File: LinkedList.rst

package info (click to toggle)
python-pytooling 8.6.0-1
links: PTS, VCS
area: main
in suites: sid
size: 3,564 kB
sloc: python: 23,883; makefile: 13
file content (625 lines) | stat: -rw-r--r-- 13,922 bytes
.. _STRUCT/LinkedList:

Doubly Linked List
##################

The :mod:`pyTooling.LinkedList` package ...

.. #contents:: Table of Contents
   :local:
   :depth: 2

.. rubric:: Example Doubly Linked List:
.. mermaid::
   :caption: A linked list graph.

   %%{init: { "flowchart": { "nodeSpacing": 15, "rankSpacing": 30, "curve": "linear", "useMaxWidth": false } } }%%
   graph LR
     LL(LinkedList); A(Node 0); B(Node 1); C(Node 2); D(Node 3); E(Node 4)

     LL:::mark1 --> A
     LL --> E
     A <--> B <--> C <--> D <--> E

     classDef node fill:#eee,stroke:#777,font-size:smaller;
     classDef cur fill:#9e9,stroke:#6e6;
     classDef mark1 fill:#69f,stroke:#37f,color:#eee;


.. rubric:: Doubly Linked List Properties:

* The LinkedList counts the number of elements.
* The LinkedList has a reference to the first and last element in the doubly linked list.
* Each Node has a linked to its previous Node and its next Node (doubly linked).
* Each Node has a link to its LinkedList.
* Each Node has a value.
* Operations can be performed in the LinkedList or on any Node.
* The LinkedList can be iterated in ascending and descending order.
* The list can be iterated starting from any Node.

.. _STRUCT/LinkedList/Features:

Features
********

* Insert operations can be performed in the LinkedList or on any Node.
* Remove operations can be performed in the LinkedList or on any Node.
* The LinkedList can be iterated in ascending and descending order.
* The LinkedList can be cleared.


* TBD



.. _STRUCT/LinkedList/MissingFeatures:

Missing Features
================

* TBD



.. _STRUCT/LinkedList/PlannedFeatures:

Planned Features
================

* TBD



.. _STRUCT/LinkedList/RejectedFeatures:

Out of Scope
============

* TBD



.. _STRUCT/LinkedList/ByProperty:

By Property
***********

Linked List Properties
======================

* is empty
* count
* first
* last

Node Properties
===============

* PreviousNode
* NextNode
* Value
* List


.. _STRUCT/LinkedList/ByOperation:

By Operation
************

.. danger::

   Accessing internal fields of a doubly linked list or node is strongly not recommended for users, as it might lead to
   a corrupted data structure. If a power-user wants to access these fields, feel free to use them for achieving a
   higher performance, but you got warned 😉.
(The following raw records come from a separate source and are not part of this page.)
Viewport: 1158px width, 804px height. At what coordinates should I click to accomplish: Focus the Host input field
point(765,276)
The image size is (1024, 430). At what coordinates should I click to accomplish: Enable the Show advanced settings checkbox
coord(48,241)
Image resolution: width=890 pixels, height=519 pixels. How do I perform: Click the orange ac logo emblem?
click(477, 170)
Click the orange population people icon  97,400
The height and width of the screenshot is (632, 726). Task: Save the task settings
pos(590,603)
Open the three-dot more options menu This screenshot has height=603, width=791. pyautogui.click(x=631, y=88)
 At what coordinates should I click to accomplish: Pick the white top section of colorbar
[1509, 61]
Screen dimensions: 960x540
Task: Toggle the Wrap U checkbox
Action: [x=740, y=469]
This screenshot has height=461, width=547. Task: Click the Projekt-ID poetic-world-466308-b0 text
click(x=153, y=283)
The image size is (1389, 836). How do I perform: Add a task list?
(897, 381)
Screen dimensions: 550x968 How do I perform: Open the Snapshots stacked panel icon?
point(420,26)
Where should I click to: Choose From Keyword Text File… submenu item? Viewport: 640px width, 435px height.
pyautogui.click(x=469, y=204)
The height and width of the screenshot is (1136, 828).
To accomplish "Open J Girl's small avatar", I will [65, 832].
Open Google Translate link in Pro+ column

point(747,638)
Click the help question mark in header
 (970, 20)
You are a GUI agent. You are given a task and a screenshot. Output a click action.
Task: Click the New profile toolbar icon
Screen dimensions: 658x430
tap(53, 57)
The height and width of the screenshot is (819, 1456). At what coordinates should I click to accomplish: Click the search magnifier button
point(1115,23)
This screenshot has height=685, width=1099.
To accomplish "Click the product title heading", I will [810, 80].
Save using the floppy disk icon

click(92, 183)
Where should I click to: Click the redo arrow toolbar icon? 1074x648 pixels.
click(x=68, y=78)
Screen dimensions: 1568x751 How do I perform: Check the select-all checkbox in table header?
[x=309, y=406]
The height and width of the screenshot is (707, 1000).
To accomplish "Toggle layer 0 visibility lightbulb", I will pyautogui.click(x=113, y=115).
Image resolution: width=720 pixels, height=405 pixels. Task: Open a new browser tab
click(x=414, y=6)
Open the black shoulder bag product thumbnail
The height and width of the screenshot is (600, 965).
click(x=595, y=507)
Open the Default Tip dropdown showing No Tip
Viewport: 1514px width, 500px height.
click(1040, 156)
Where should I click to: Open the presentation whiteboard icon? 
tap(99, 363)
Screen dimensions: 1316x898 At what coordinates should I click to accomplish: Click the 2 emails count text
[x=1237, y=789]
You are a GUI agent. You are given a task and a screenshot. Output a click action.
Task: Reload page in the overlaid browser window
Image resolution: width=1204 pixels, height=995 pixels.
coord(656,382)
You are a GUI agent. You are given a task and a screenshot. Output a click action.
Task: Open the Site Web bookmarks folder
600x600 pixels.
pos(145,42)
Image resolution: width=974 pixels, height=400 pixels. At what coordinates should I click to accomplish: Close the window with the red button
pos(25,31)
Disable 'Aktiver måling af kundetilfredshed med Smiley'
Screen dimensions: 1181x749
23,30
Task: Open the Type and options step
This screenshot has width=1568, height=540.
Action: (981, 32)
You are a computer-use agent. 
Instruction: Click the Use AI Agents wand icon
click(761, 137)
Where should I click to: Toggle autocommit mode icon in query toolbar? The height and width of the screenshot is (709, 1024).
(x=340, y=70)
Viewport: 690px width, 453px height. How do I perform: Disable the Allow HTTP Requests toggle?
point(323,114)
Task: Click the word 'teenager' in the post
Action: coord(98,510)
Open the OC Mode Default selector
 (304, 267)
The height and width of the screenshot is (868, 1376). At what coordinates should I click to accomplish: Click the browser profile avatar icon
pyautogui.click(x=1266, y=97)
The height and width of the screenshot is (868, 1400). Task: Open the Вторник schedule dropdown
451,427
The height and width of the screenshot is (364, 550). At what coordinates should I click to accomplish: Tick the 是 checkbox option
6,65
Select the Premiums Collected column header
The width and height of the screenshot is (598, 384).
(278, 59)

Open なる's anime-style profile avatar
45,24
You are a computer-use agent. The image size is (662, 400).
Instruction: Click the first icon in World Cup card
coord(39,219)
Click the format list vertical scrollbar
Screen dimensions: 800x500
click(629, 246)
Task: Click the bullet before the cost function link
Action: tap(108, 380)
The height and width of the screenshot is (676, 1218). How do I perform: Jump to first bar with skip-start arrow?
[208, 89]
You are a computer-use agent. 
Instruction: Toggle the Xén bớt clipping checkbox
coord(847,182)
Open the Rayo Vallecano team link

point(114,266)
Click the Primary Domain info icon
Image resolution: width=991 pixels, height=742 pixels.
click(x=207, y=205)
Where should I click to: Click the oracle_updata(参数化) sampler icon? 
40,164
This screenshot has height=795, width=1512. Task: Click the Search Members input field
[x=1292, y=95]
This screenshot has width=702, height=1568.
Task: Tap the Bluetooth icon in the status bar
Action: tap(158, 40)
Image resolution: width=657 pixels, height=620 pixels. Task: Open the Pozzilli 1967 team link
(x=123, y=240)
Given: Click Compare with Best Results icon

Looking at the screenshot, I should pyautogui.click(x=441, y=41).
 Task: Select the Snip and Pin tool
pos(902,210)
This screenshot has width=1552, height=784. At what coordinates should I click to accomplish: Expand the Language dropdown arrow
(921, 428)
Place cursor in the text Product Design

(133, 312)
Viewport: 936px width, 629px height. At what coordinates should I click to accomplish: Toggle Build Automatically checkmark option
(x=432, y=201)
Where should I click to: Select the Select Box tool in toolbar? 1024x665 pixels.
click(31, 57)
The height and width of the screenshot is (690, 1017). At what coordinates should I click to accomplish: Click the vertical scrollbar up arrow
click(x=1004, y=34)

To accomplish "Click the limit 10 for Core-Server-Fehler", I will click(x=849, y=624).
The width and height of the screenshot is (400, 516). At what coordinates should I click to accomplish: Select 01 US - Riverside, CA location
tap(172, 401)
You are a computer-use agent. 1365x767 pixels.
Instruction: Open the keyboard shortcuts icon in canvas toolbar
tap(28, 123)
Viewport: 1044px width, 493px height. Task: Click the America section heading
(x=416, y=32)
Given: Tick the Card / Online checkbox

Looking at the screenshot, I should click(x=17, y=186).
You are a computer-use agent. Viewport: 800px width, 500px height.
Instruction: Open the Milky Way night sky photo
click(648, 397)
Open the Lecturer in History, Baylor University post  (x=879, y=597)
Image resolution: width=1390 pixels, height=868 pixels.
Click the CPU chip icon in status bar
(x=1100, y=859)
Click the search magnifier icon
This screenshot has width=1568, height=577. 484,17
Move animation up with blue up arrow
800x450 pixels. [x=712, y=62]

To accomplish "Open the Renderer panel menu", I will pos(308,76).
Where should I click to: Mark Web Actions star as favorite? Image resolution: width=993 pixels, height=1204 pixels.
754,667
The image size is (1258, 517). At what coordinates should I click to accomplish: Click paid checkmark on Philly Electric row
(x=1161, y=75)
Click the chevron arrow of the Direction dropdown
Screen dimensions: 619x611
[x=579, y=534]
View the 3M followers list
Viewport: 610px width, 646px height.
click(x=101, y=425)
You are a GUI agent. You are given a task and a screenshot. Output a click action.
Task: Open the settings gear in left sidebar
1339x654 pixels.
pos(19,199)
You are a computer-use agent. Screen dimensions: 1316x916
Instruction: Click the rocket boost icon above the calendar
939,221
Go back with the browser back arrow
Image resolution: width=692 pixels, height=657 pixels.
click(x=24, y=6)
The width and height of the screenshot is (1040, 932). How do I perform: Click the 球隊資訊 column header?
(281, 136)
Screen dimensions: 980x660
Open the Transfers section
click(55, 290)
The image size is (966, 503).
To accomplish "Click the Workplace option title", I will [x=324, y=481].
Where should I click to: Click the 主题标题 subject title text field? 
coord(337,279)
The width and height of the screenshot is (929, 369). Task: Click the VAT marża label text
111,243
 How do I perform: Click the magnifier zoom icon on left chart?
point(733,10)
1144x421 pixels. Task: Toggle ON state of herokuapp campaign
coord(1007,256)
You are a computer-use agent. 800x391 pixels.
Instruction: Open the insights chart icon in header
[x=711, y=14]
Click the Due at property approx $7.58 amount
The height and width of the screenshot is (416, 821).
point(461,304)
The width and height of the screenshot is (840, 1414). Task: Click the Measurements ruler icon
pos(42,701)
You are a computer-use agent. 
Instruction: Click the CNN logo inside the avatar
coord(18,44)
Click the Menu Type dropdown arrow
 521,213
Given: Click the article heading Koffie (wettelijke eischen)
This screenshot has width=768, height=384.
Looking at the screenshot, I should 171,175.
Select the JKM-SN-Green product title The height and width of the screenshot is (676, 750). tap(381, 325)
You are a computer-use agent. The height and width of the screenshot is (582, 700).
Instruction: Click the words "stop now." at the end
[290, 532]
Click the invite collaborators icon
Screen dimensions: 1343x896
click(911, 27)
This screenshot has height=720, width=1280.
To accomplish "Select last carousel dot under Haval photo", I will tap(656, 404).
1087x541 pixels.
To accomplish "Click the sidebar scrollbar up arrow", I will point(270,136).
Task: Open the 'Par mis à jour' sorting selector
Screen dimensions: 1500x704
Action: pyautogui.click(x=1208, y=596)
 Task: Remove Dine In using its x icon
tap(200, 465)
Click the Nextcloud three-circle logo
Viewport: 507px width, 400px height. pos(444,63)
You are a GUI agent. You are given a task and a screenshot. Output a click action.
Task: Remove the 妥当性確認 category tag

.. _STRUCT/LinkedList/Instantiation:

Instantiation
=============

.. grid:: 2

   .. grid-item::
      :columns: 6

      The :class:`~pyTooling.LinkedList.LinkedList` can be instantiated as an empty linked list without any aditional
      parameters. It will report as empty via property :attr:`LinkedList.IsEmpty <pyTooling.LinkedList.LinkedList.IsEmpty>`
      and report zero elements via property :attr:`LinkedList.Count <pyTooling.LinkedList.LinkedList.Count>`.

      Alternatively, it can be constructed from an iterable like a :class:`tuple`, :class:`list` or any Python iterator.
      The order of the iterable is preserved.

      The time complexity is `O(n)`.


   .. grid-item::
      :columns: 6

      .. tab-set::

         .. tab-item:: Empty LinkedList

            .. code-block:: Python

               from pyTooling.LinkedList import LinkedList


               ll = LinkedList()

               ll.IsEmpty
               # => True
               ll.Count
               # => 0

         .. tab-item:: LinkedList from tuple

            .. code-block:: Python

               from pyTooling.LinkedList import LinkedList

               initTuple = (1, 2, 3, 4, 5)
               ll = LinkedList(initTuple)

               ll.IsEmpty
               # => False
               ll.Count
               # => 5


Clear
=====

.. grid:: 2

   .. grid-item::
      :columns: 6

      The :class:`~pyTooling.LinkedList.LinkedList` can be cleared by calling the
      :meth:`LinkedList.Clear <pyTooling.LinkedList.LinkedList.Clear>` method. Afterwards, the linked list reports as
      empty and a count of zero.

      The time complexity is `O(1)`.


   .. grid-item::
      :columns: 6

      .. tab-set::

         .. tab-item:: Clearing a LinkedList

            .. code-block:: Python

               from pyTooling.LinkedList import LinkedList

               initTuple = (1, 2, 3, 4, 5)
               ll = LinkedList(initTuple)

               ll.Clear()

               ll.IsEmpty
               # => False
               ll.Count
               # => 5

Insert
======

.. grid:: 2

   .. grid-item::
      :columns: 6

      A new :class:`~pyTooling.LinkedList.Node` can be inserted into the linked list at any position.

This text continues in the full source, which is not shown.